Dated Special Effects, Set Design or Concepts in Sci-fi
#1
Posted 11 February 2012 - 12:37 PM
Sci-fi of special effects heavy films can have additional issues. The technology that was used to create the effects can look seriously cheap and dated after even a relatively short time. Sets that looked futuristic will look old fashioned 10 or 20 years down the road and what once was forward thinking now simply looks backwards.
One strange thing is that in even some sci-fi films that are still considered to be great looking, there is one aspects that looks seriously dated, even if the effects and set pieces which surrounds them still look good.
2001, Star Wars (1977), alien, Blade Runner for instance. All films with state of the art effects that still look impressive today, except for their computer displays.
Strange that visionaries like Kubrick, Lucas and Scott spend countless hours and great attention to detail to make their future worlds look spectacular, but in all cases their computer monitor displays consists of a black or greenish screen with monochrome text or graphics, very crude, very out dated. (Kubrick does get points for using plat panel screens, not the usual tube TV type screens)

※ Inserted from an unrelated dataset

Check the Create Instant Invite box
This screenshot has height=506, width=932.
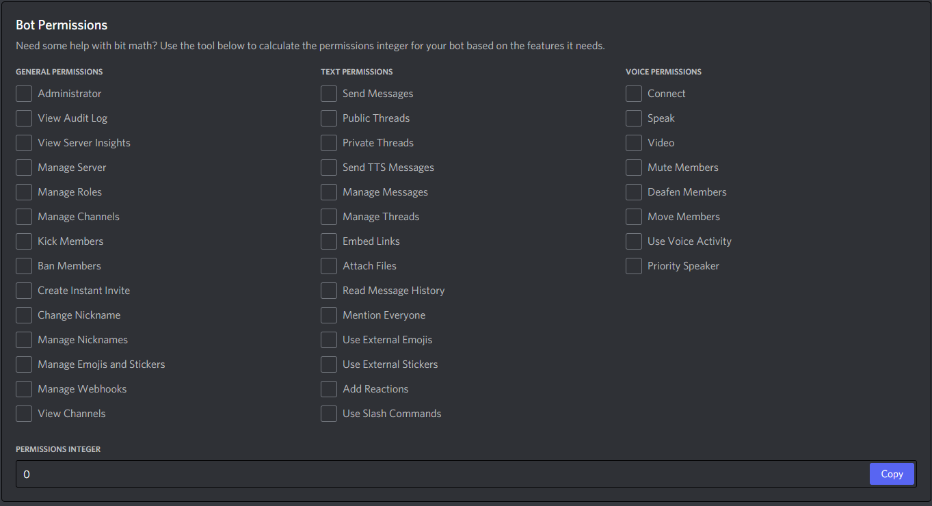[x=23, y=290]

Not really a sci-fi film, but the 90's film Disclosure features a subplot about a new fancy computer operating system which looks ridiculous now. (maybe it always did)
Jurassic Park! The Dino's still look great. But the computer Lex uses near the end on the film uses an OS that now looks clumsy and silly.

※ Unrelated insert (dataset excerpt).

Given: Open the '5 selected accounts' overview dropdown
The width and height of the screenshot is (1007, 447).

Maybe it's because it's the one aspect of sci-fi that we come in contact with on a daily basis.
#2
Posted 11 February 2012 - 12:50 PM
The Nostromo still has this believability to it, it may very well exist somewhere, someday. The new Enterprise from Star Trek certainly never will.
#3
Posted 11 February 2012 - 01:15 PM
#4
Posted 11 February 2012 - 01:18 PM
JP's wardrobe and hairstyles are completely era-neutral. There is nothing in the film which tells you it was made in 1993 apart from a few shots of old computer hardware. Everything else (including the special effects) have held up extremely well, which is an overlooked quality the film has, in my mind, and I absolutely believe that these things were by Spielberg's design.

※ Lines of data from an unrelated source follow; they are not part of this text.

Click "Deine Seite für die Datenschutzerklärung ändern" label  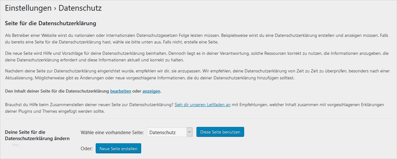(37, 135)

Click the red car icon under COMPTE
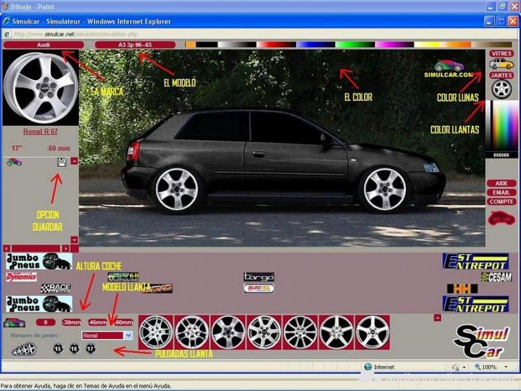pos(501,218)
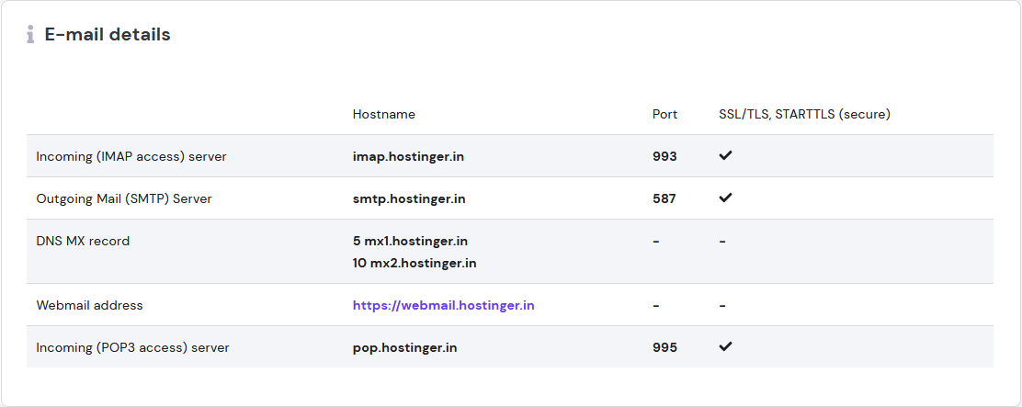Select the pop.hostinger.in hostname text
This screenshot has height=407, width=1022.
tap(404, 347)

Jurassic Park may well become every bit the timeless adventure for the ages, as did Raiders before it.
#5
Posted 11 February 2012 - 01:21 PM
The Enterprise, whatever version you take was never meant to look believable. Both the exterior model or interior set designs. It was designed to look striking, identifiable. Nostromo probably is more realistic, but very few people would recognize it's outline.
BTW, speaking of The Enterprise. I noticed something.
The Enterprise D from The Next Generation still looks great. Even though many of the props, special effects and costumes from the early days of that show now look a bit cheap and silly. The USS Enterprise still looks great.
Maybe it has something to do with those lovely round curves.

Same goes for Robocop actually, from that same year 1987. The stop-motion effects actually look very dated now. Bit the actual design Robocop still looks great. They can do a new movie, not change the look of the character at all and totally get away with it.

I think in this regard, The Empire Strikes Back is one of the most enduring films ever made. Even the computer displays, the consoles, 'the small blinking lights' and all, look awesome. The set design of the film just never gives away when it was made.
And yet TESB never gets the accolades that other sci-fi films received for their design.
#6
Posted 11 February 2012 - 01:24 PM
If you put John Williams in a dryer, you get Jerry Goldsmith! You get the downside version!
#8
Posted 11 February 2012 - 01:27 PM
Not really. That shot always looked rubbish, even in 1987. It's just bad CGI.
Not really. That shot always looked rubbish, even in 1987. It's just bad CGI.
Are you talking about Air Force One? You're 10 years off there.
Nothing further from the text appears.